The above claim is, of course, ridiculous. But that's the kind of sophistry used by California's favorite political blowhard, Dan Walters, in his latest Cal Matters column, "COVID-19’s very unequal toll." He  blames density and "crowded subway trains and buses" for the fact that New York has endured some 25 times as many deaths from the pandemic as California.

Most Californians "... live in low-density neighborhoods, either in single-family homes or small rental complexes," he writes. "Californians are often mocked for preferring cars to mass transit, but it’s probably saved thousands of lives."

Maybe Walters should have bothered to look beyond U.S. borders. Dense cities in Japan and South Korea, for example, have lower COVID spread rates and fewer deaths per capita than the U.S. Obviously, people endure higher density homes and use far more transit in places such as Tokyo, Osaka, or Seoul than in any American city.

Even in the U.S., it's now cities such as Sioux City, Iowa and Marion, Ohio that are seeing the fastest spread; not much in the way of high-density housing or subways in those places. Even in New York, Streetsblog USA contributor and mathematician Alon Levy looked at the data and pointed out that infection rates are highest in low-density parts of New York that the subway doesn't even reach.

Coronavirus doesn't walk around and slip through keyholes and mail slots and crawl up people's noses. To catch it, you have to get close enough to inhale respiratory droplets (or, in rarer circumstances, from touching a surface where droplets have recently fallen and then touching your nose, mouth or eyes). If you sheltered in place before you contracted the virus, you're probably okay--and it doesn't matter if that shelter is a house in a suburban subdivision or in an apartment in a city.

Moreover, the California v. New York divide isn't particularly mysterious. Exponential spread of the type exhibited by this pandemic doesn't just mean it spreads fast. It means the increase in the number of cases starts slowly, almost imperceptibly, and then suddenly ramps up to catastrophic levels in a matter of days or weeks. The simple fact is the Bay Area was already preparing for an emergency response in early January. Tech companies were telling staff to work from home in early to mid March. Professional sports in the Bay Area were being played without audiences. And when de Blasio was still telling New Yorkers to go to the theater, San Francisco's mayor and public health officials were warning people to take precautions and preparing for a full shut down:

https://twitter.com/BilldeBlasio/status/1234648718714036229
And in San Francisco:
https://twitter.com/LondonBreed/status/1234602545231753216

The Bay Area's official lockdown started on March 16. California began on March 19.

New York was playing catch up and didn't fully lock down until March 22.

There may indeed be other factors. And scientists are studying that now. But with an exponential growth curve, that's really all it takes to create a catastrophe. Walters, to his credit, at least acknowledges that it was a big factor that California instituted "...some of the nation’s earliest shelter-at-home measures."
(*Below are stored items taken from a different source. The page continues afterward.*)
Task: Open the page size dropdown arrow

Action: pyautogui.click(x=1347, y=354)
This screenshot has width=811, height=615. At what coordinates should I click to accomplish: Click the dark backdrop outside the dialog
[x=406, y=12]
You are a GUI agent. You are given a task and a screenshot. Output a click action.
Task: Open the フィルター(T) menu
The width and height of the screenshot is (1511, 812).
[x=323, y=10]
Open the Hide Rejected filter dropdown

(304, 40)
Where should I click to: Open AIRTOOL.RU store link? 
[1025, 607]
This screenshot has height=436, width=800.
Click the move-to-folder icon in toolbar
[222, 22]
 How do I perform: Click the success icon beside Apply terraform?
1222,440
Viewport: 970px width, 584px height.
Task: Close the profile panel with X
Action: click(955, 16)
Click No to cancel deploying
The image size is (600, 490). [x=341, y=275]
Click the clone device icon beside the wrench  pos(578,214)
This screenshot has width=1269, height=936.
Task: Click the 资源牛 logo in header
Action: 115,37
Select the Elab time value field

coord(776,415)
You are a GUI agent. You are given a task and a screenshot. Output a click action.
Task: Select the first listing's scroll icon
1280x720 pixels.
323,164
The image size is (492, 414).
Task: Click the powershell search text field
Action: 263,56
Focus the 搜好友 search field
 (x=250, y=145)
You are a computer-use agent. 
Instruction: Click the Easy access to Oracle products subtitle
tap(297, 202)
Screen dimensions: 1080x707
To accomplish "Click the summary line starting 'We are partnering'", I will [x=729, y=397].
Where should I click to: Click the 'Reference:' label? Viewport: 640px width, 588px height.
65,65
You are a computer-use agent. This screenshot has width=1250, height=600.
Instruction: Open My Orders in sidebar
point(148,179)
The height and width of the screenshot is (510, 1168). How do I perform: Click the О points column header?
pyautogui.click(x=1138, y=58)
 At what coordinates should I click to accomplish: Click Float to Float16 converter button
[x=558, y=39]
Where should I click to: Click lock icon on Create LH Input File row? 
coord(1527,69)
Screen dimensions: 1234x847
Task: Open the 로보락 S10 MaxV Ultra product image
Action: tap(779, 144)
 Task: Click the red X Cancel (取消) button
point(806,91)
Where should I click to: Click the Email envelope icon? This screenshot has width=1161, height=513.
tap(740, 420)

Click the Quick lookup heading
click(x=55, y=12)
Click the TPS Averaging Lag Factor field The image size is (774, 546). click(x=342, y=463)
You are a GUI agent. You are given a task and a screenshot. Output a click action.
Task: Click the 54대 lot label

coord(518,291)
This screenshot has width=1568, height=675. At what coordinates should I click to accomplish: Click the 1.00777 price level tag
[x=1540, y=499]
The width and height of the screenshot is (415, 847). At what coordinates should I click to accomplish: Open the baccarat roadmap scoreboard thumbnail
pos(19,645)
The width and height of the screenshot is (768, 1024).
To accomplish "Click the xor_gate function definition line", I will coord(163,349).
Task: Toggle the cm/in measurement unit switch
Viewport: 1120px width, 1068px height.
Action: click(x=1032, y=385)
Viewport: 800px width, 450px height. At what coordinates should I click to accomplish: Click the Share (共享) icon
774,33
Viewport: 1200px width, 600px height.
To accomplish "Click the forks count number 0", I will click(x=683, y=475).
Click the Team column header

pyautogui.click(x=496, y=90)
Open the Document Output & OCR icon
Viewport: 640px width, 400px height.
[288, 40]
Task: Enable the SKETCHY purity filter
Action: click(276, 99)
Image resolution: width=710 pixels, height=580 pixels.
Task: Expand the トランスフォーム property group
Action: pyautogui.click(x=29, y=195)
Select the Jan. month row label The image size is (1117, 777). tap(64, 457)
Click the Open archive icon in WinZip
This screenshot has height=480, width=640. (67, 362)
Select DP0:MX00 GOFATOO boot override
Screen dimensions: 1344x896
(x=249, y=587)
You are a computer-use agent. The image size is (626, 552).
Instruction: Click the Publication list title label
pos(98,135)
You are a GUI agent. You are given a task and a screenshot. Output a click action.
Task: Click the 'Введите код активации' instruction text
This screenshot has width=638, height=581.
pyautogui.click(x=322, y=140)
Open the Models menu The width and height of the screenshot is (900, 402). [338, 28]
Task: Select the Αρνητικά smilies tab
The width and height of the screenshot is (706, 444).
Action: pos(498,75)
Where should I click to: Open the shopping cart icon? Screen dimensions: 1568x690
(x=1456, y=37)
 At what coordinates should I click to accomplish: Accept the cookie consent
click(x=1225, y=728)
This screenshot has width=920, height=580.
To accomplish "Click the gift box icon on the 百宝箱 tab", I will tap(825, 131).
But for Walters to then play that down and claim thousands of lives were saved in California because of a preference for sprawl and automobiles is unsupported and absurd.

The COVID-19 pandemic has killed 44,500 Americans to date. Automobile crashes claim that many American lives every single year. Pollution from cars is estimated to kill thousands more--and there's even strong evidence that years of breathing that pollution makes a COVID-19 infection more likely to kill.

And, as the lead photo illustrates, there's no way to shelter from the traffic violence and pollution pandemic.

Streetsblog has a better idea: let's reduce dependence on automobiles, save thousands of lives of people who would otherwise die in car crashes or from breathing car pollution, and promote walking and bicycle use. And yes, let's do a better job of cleaning and disinfecting buses and subways and reducing crowding so people are less likely to catch and spread COVID-19 when they ride. But the pandemic is not an argument for continuing a car-focused transportation system that, over the years, has killed far more Americans than the worst projections for COVID-19.